▶ About this task: Every entry is to be transcribed as it stands. Images stay out.
====== Extracted records
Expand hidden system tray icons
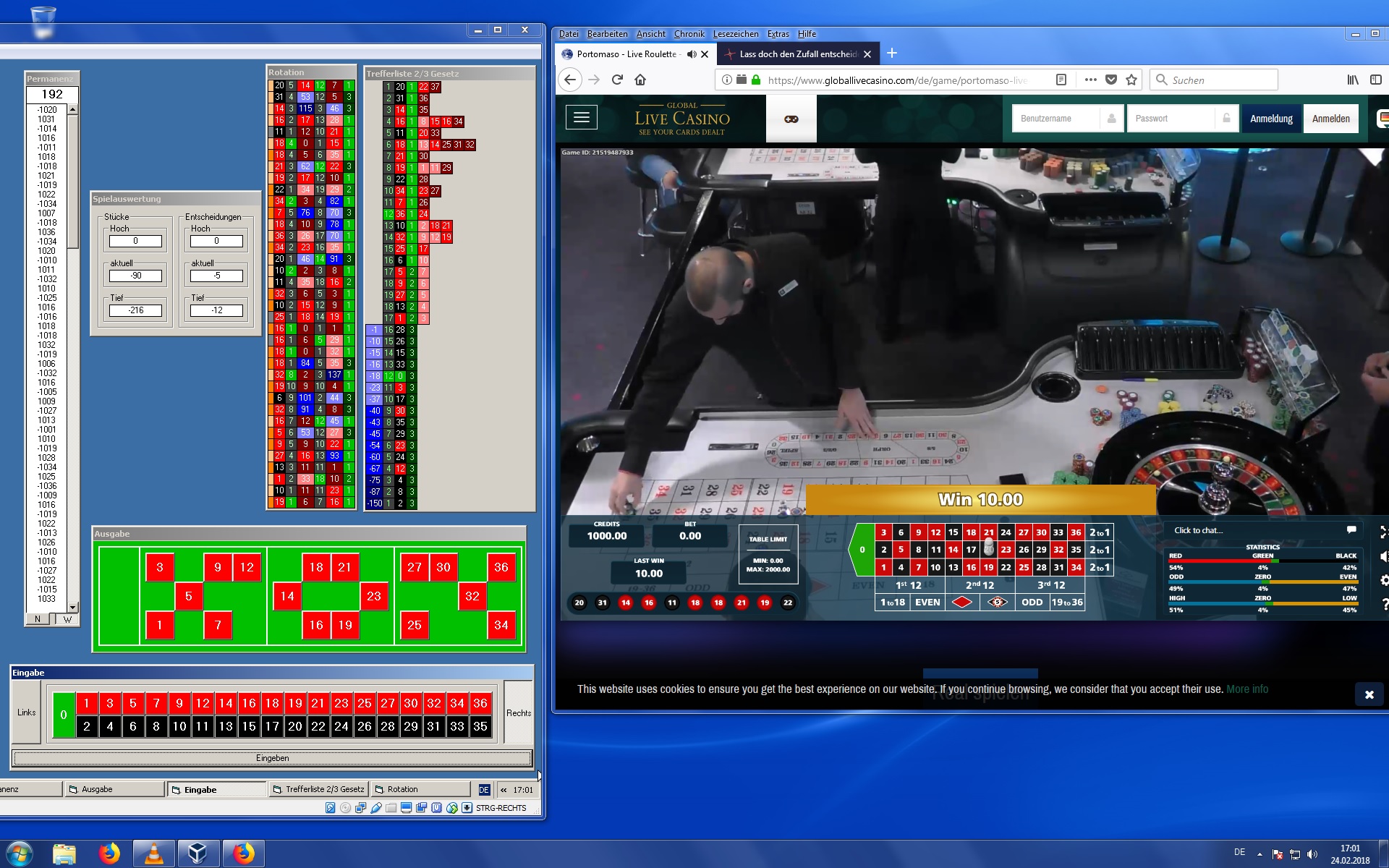The width and height of the screenshot is (1389, 868). pos(1260,854)
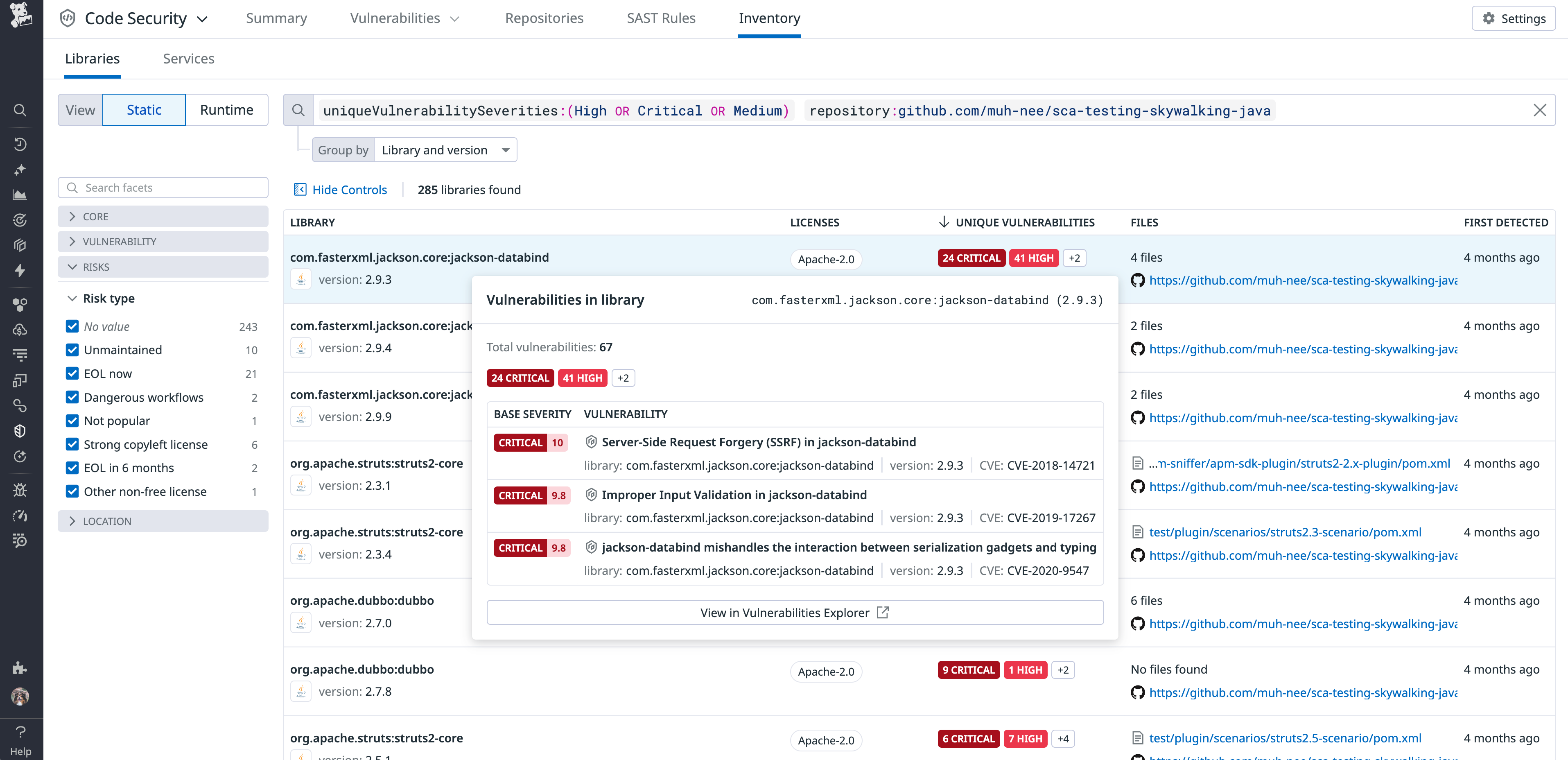Select the Security shield icon in the sidebar
The image size is (1568, 760).
click(x=20, y=430)
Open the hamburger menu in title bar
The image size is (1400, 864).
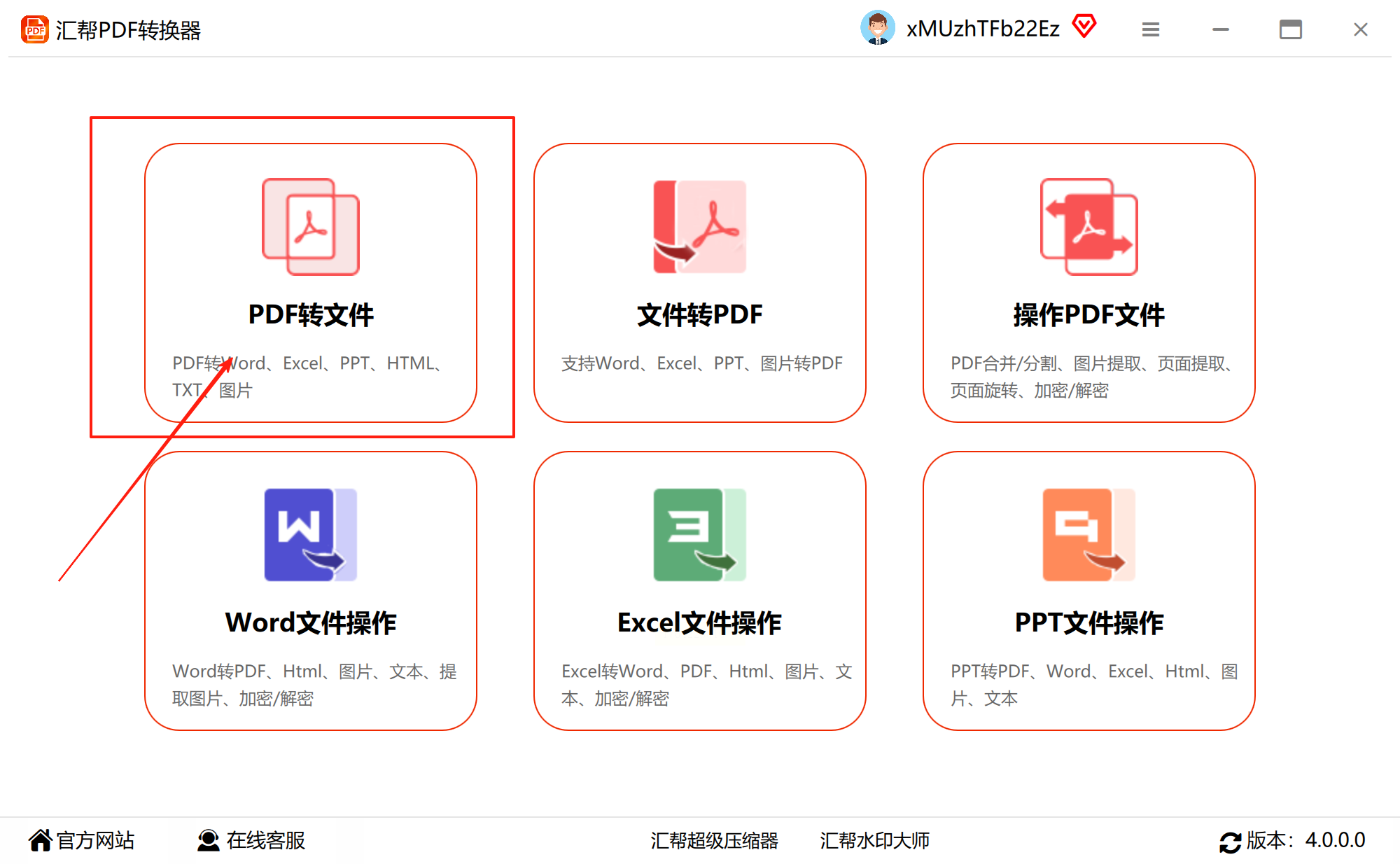(1151, 29)
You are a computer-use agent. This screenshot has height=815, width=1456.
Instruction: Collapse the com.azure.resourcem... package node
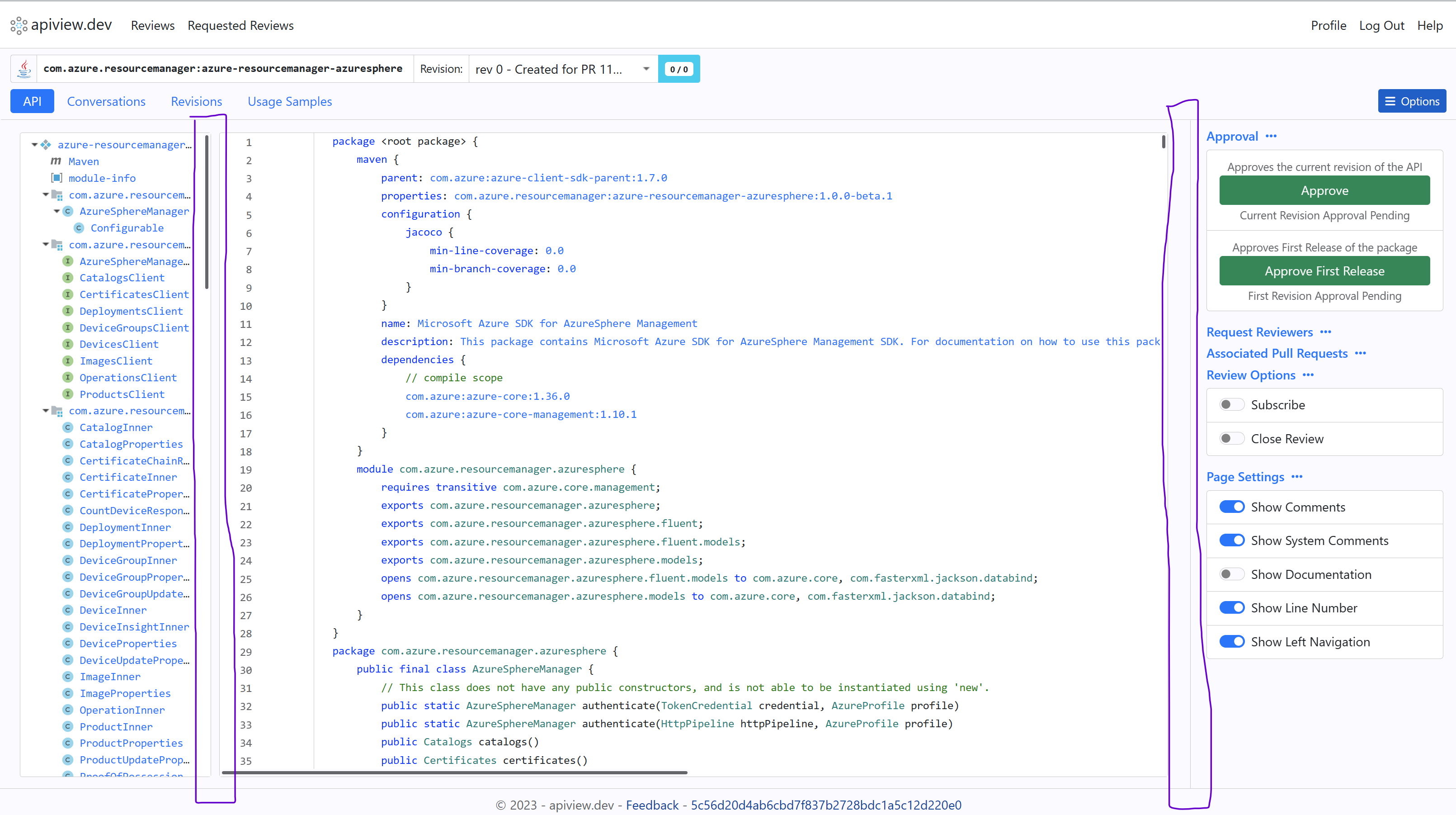pyautogui.click(x=45, y=194)
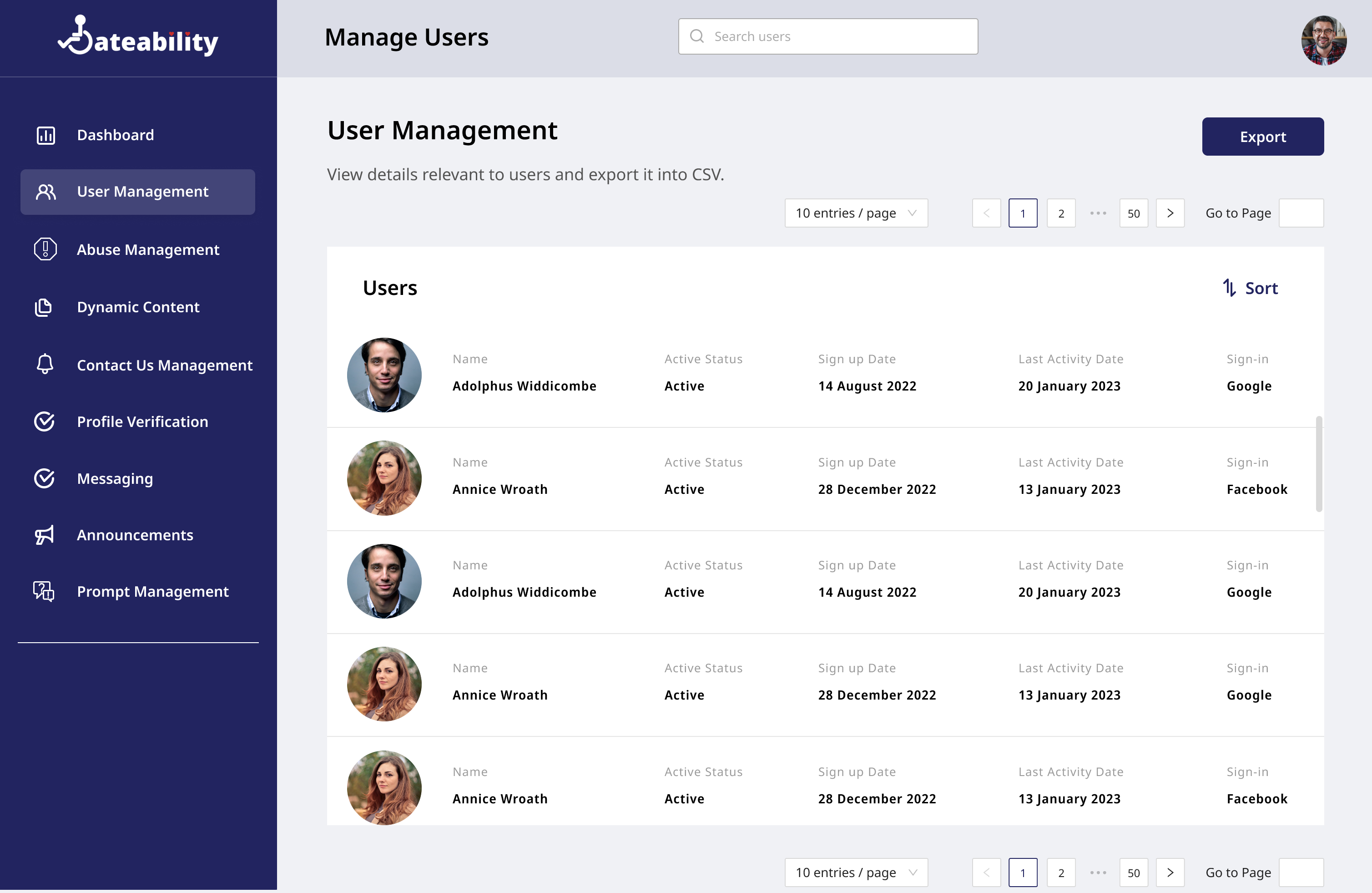Click the ellipsis in top pagination

coord(1097,213)
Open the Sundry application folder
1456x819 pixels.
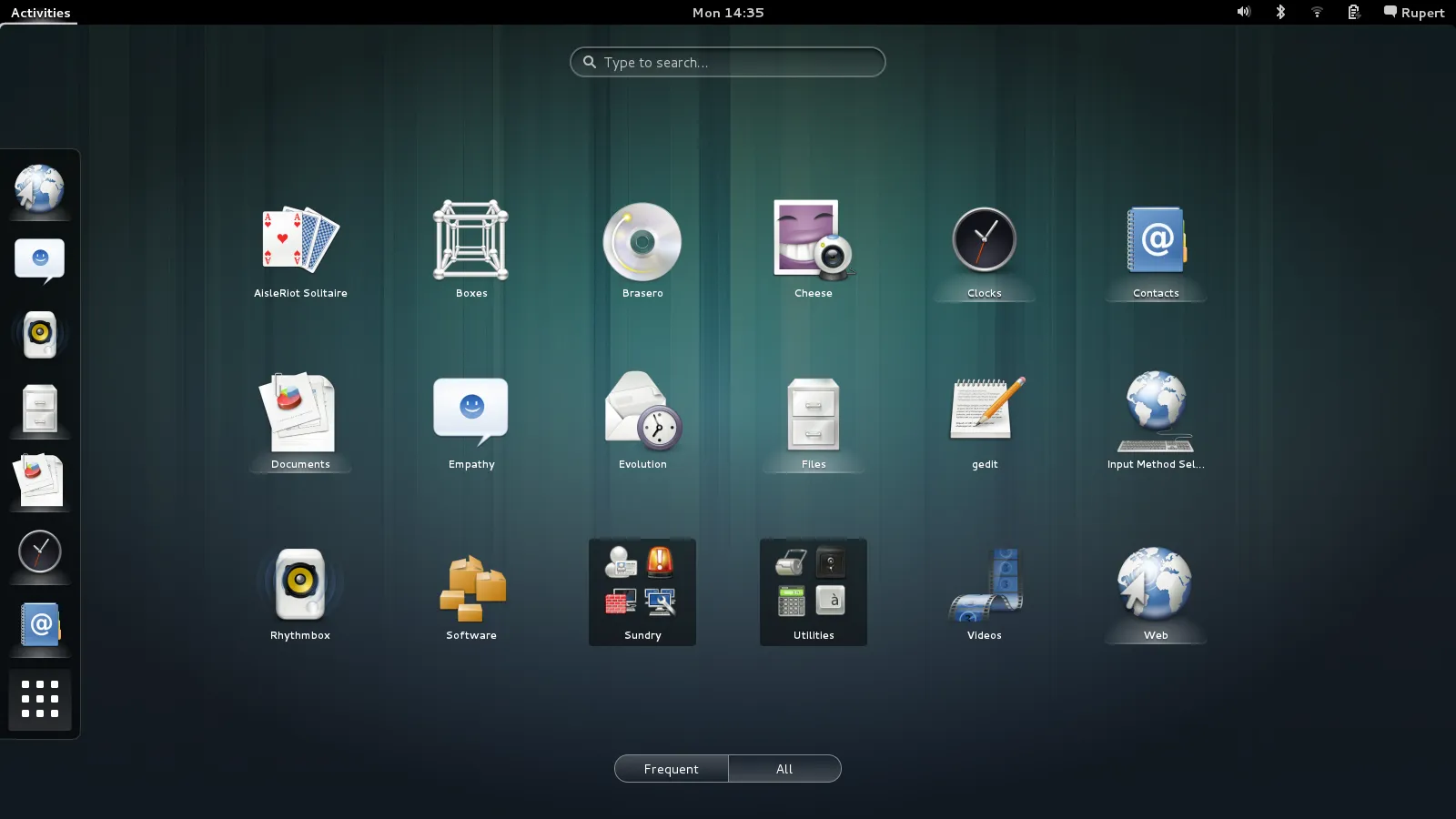point(642,587)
============
▶ Solution to this problem:
Expand hidden system tray icons
The width and height of the screenshot is (1389, 868). pos(1260,854)
Select the Security shield icon in the sidebar
The image size is (1568, 760).
click(x=20, y=430)
Open the hamburger menu in title bar
The image size is (1400, 864).
(1151, 29)
You are a computer-use agent. This screenshot has height=815, width=1456.
Instruction: Collapse the com.azure.resourcem... package node
pyautogui.click(x=45, y=194)
Click the ellipsis in top pagination

coord(1097,213)
Open the Sundry application folder
1456x819 pixels.
point(642,587)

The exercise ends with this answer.